Seven years ago, we started an eighth-grade independent research project affectionately known as the IRP. The objectives for the project were to create a sense of independence and self-direction for students in a limited time frame and to build on the inherent value of “choice” in students’ self-guided learning. It was the sense of choice that empowered them to feel motivated and passionate about what they were learning. The original IRP project focused on areas within the American History curriculum but has since evolved into the IRP World with an emphasis on global change. We have presented the elements of this project at both the National Council for the Social Studies (2009) and the National Middle School Association (2010).
Design: ASIDE, 2011
The success of the project is largely based on the power of choice. Students get to pick the topic for their learning, design how they want to orally present the information to their peers using technology tools such as Prezi, and create an engaging handout with select information as an overview for their classmates. There is a direct connection between choice and empowerment that we continually see in the effort and focus they give to this project. Without a doubt, the students are motivated by a sense of purpose. They see an opportunity to work autonomously and take the responsibility of independence seriously.
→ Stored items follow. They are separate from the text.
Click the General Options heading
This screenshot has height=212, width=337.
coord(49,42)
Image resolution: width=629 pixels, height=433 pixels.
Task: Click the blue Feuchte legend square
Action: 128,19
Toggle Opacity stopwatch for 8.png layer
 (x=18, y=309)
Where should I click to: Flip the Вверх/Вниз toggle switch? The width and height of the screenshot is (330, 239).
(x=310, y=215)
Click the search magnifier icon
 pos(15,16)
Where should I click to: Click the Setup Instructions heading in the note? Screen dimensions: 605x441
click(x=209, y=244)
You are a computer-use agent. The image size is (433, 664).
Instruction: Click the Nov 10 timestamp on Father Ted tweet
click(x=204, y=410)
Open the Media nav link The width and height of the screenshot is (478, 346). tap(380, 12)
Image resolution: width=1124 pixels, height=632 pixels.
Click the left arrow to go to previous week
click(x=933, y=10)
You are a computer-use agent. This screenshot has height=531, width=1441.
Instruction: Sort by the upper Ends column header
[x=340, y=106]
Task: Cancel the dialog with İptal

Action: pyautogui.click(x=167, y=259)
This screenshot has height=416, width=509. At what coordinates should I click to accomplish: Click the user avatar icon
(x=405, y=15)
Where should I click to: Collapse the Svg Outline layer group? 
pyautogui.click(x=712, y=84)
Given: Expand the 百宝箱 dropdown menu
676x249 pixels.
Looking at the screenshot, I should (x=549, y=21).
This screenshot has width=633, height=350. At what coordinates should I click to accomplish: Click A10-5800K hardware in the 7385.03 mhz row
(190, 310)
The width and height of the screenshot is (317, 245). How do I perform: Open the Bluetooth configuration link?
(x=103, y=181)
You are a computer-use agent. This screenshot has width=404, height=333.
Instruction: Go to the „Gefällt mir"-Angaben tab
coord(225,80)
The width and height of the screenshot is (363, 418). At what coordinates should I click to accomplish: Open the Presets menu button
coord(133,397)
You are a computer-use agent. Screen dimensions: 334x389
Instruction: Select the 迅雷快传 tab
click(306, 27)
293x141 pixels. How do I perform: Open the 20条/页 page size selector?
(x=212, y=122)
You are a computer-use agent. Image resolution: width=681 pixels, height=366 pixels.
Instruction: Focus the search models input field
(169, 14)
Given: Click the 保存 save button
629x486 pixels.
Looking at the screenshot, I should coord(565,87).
The article, “The Responsibility Breakthrough” by ReLeah Cossett Lent in Educational Leadership (ASCD September 2010), builds a case around the idea of motivating students through responsibility. The author cites the work of Australian educator Brian Cambourne who maintains that there are eight conditions for literacy development. One of them is responsibility. For Cambourne, learners who do not have control over making their own decisions become disempowered. Lent also refers to Daniel Pink’s latest book Drive: The Surprising Truth About What Motivates Us, and here, too, she points out how Pink’s ideas about mastery, autonomy and purpose are the factors that create responsibility.
Design: ASIDE, 2011
The last component of the project, or the “so what?,” is not only the most important part of the process, but also the hardest part for our students to grapple with in their research. We want them to ask the question, “so what?” It is not the event itself that they report on, but its impact. How does it relate to change in that region of the world, whether societal, financial or otherwise? This project is not about straight reporting. Instead, it is built around the “so what?,” and they need to have this message clearly stated in their thesis.
In his work, “Encouraging Critically Engaged Citizens: So What?" (Independent School 2011), Mark Piechota pushes his students to develop the habit of questioning with the clear purpose of making engaged citizens who do not just passively accept issues as delivered by the media. Empowering students with the habit of asking “so what?” will ultimately help develop a keener sense of the world around them. Like Lent and Piechota, we want our students to take ownership over the design of their ideas and learning.